Revelations that the company has been betting against the homeowners it has refused to help warrant the firing of its ineffectual overseer, writes senior editor Igor Greenwald.

You know that embarrassing relative you can’t quite disown and most certainly can’t control? It turns out Uncle Sam has a couple of those, known as Freddie Mac and Fannie Mae.

Freddie and Fannie are a power couple all right, with seemingly unchecked power to generate regret.

For conservatives, they’re proof that the housing bubble and subsequent financial crash were the fault of the government. It doesn’t matter how much proof is furnished that Freddie’s and Fannie’s lending was much more prudent than the subprime excesses solicited by Wall Street. It doesn’t matter that Fannie and Freddie didn’t pioneer the synthetic CDO, nor pushed the no-income, no-job approvals.

They’re part of a fantasy narrative about government ruining yet another private-sector success story. To admit otherwise would raise uncomfortable questions about why exactly market failures like the housing crash don’t argue for increased financial regulation.

Liberals have their own score to settle with the government-sponsored mortgage packagers. It has to do with the fact that even though their bankrupt husks were bailed out via federal receivership and backed explicitly by Uncle Sam, these zombie companies have continued to resist sensible proposals that would let many underwater homeowners refinance at the lower current market rates—boosting disposable income, perking up the moribund housing market, and ultimately helping Fannie and Freddie recover more money (after taking some upfront losses).

Fannie and Freddie have resisted such proposals from both the Obama administration and the Federal Reserve, as if they don’t realize where their bread is buttered these days. And they’ve been backed in this intransigence by Edward DeMarco, the acting director of the Federal Housing Finance Agency, who’s in charge only because Republicans in Congress scotched his successor’s nomination.

Now comes news that Freddie has been betting against the struggling homeowners it has refused to help.
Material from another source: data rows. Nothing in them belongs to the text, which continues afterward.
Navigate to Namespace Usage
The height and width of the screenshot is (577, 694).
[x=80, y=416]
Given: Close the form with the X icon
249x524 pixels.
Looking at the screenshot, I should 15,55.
A joint investigation by ProPublica and NPR News has found that over the last two years, Freddie Mac has gambled $3.4 billion on “inverse floater” securities, which derive cash flow from the high-interest-rate mortgages Freddie has refused to help refinance.

If underwater homeowners keep paying their 7% mortgages, Freddie wins, even as the country loses. If they default or if they we somehow able to refinance, or if currently low interest rates were to rise, Freddie loses—and so too does the country.
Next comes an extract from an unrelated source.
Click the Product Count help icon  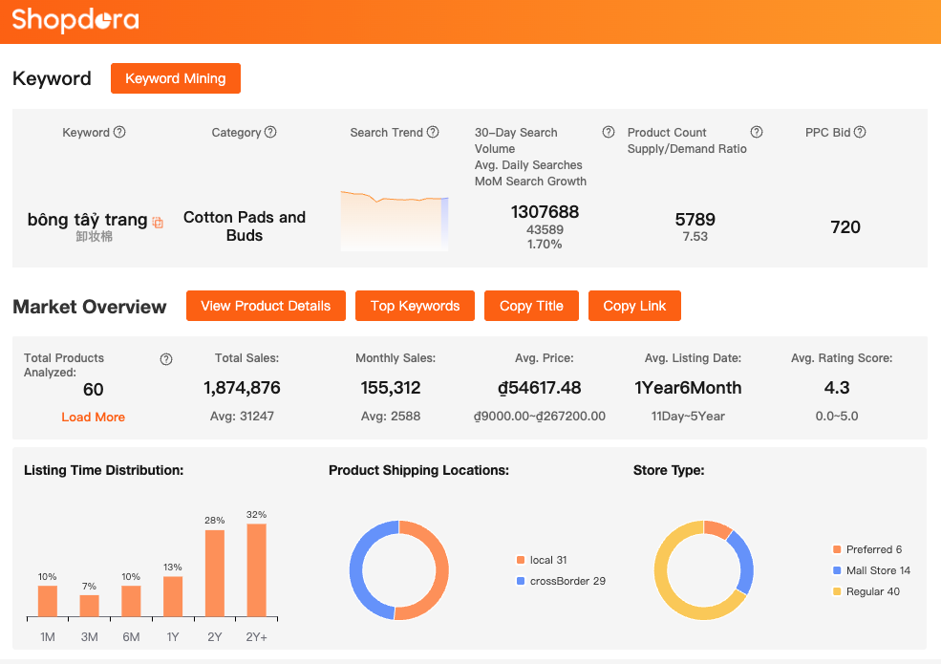click(x=757, y=133)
The problem here isn’t even that Freddie has been betting against the homeowners it is by charter supposed to help. The real scandal is that the company is betting at all on the taxpayers’ dime.

We already owe more than $160 billion for Freddie’s and Fannie’s mistakes during the housing boom—and they made plenty even as accessories after the fact. Now we’re also on the hook for the “inverse floater” bets that depend on the housing market to stay frozen to succeed, yet will cost Freddie—and therefore us—even more money should home sales ever thaw.

This is the problem with maintaining the fiction that Freddie and Fannie somehow remain private and independent companies. It would have been better to make them part of the Department of Housing—at least they wouldn’t still be supporting gambling—sorry, trading—desks, nor would their top execs have been awarded millions of dollars in bonuses, with DeMarco’s blessings.

The FHFA also countenanced the “inverse floater” trades, an official with the agency told ProPublica and NPR. DeMarco, the cipher in charge of this oppositional and dysfunctional agency, has fought like crazy against expanding refinancing for underwater homeowners and principal forgiveness, even though such steps could help Fannie and Freddie dodge the long-term losses they simply haven’t yet acknowledged.

Washington heavyweights from Treasury Secretary Tim Geithner to Fed Chairman Ben Bernanke would love to see DeMarco sent packing, but the law authorizing the FHFA allows the president to fire him only “for cause,” generally implying some sort of misconduct or malfeasance.

The “inverse floaters” revelation is close enough, for government work. President Obama should remove DeMarco—if only for his many sins of omission—install a more pliant deputy, have him offer the underwater homeowners much more meaningful relief, and let Congressional foes sue if they want.

We the people own Freddie and Fannie. We employ the traders hoping to profit from the unfortunates paying 7% underwater mortgages forever. We might as well act like it.